#### WHAT IS ASKED:
Swap "Select" for "Choose" in the listing from its start through the line containing "pyautogui.click(x=422, y=164)", leaving everything else unchanged. Leave out the pictures.

#### PROVIDED MATERIAL:

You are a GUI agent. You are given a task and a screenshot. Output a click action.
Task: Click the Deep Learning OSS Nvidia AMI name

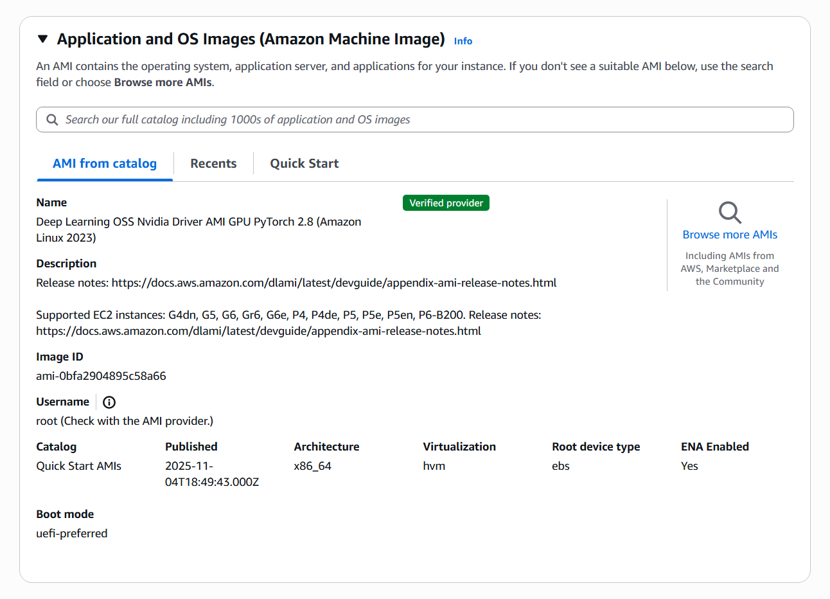coord(199,229)
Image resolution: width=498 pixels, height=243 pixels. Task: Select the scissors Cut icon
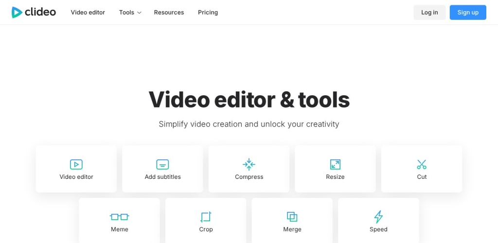pyautogui.click(x=422, y=164)
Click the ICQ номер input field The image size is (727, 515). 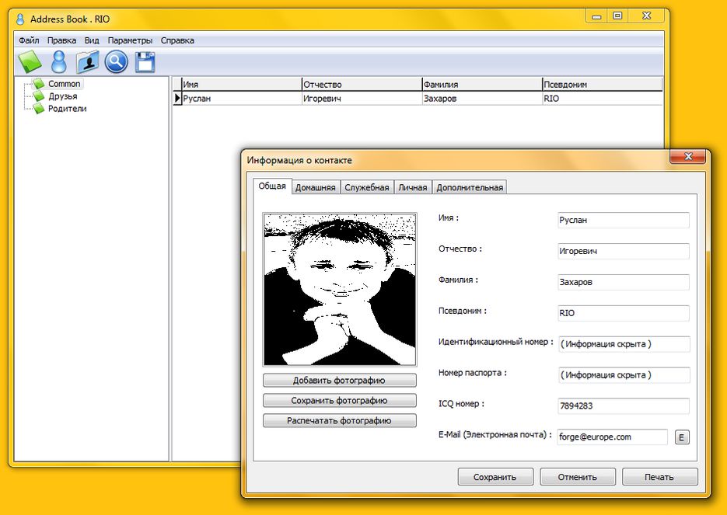(x=623, y=406)
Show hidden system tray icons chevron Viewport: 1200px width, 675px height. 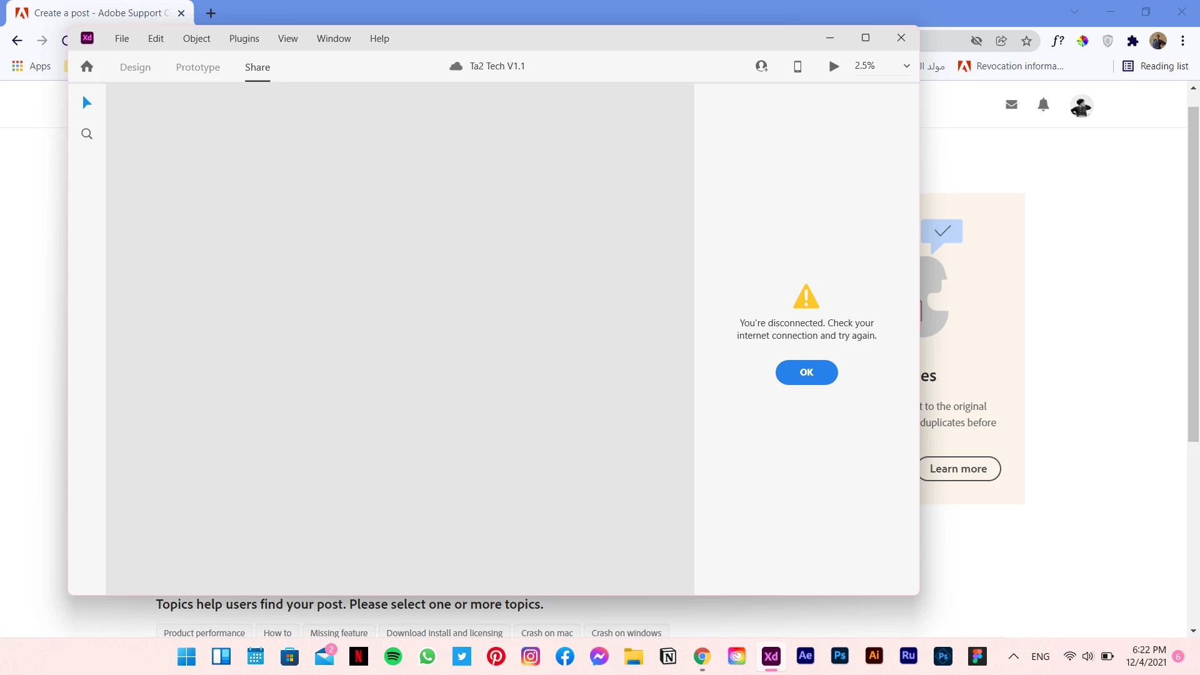(1014, 656)
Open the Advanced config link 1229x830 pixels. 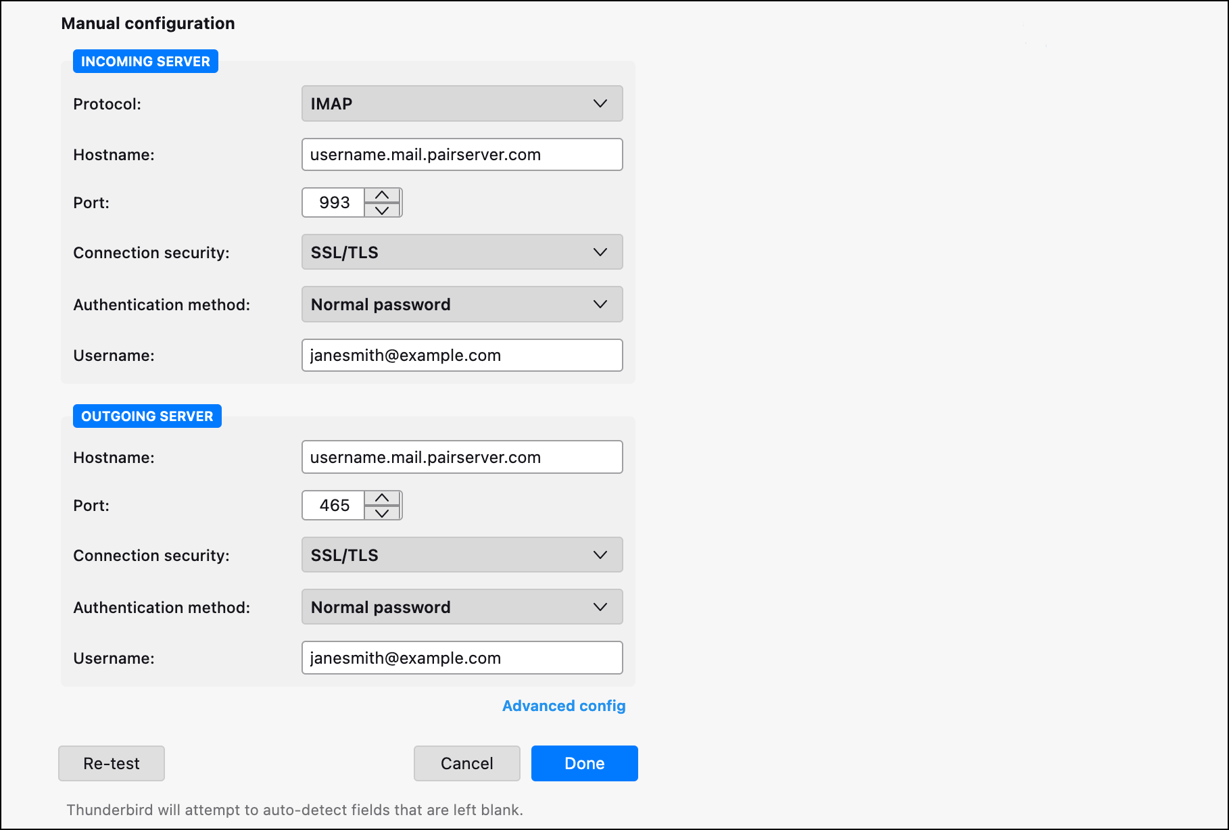point(564,706)
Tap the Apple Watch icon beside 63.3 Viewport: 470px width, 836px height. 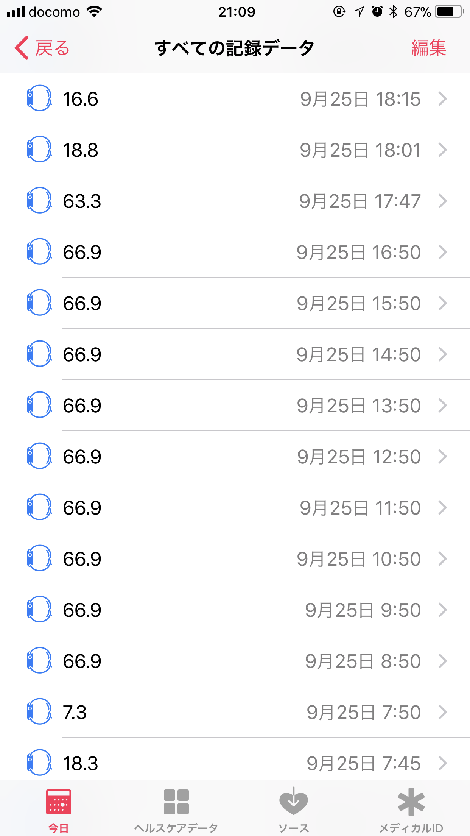pos(39,201)
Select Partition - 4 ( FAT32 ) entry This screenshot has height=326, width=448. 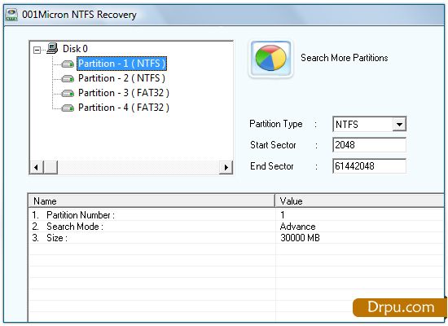pos(124,108)
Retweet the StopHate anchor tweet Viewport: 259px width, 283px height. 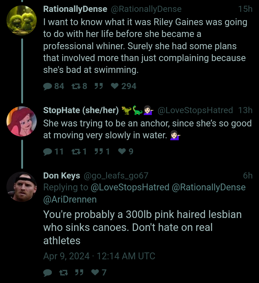pyautogui.click(x=76, y=152)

#### TASK RESPONSE:
You are a GUI agent. You are given a task and a screenshot. Output a click action.
Task: Click the Deep Learning OSS Nvidia AMI name

coord(199,229)
Image resolution: width=498 pixels, height=243 pixels. Task: Choose the scissors Cut icon
pyautogui.click(x=422, y=164)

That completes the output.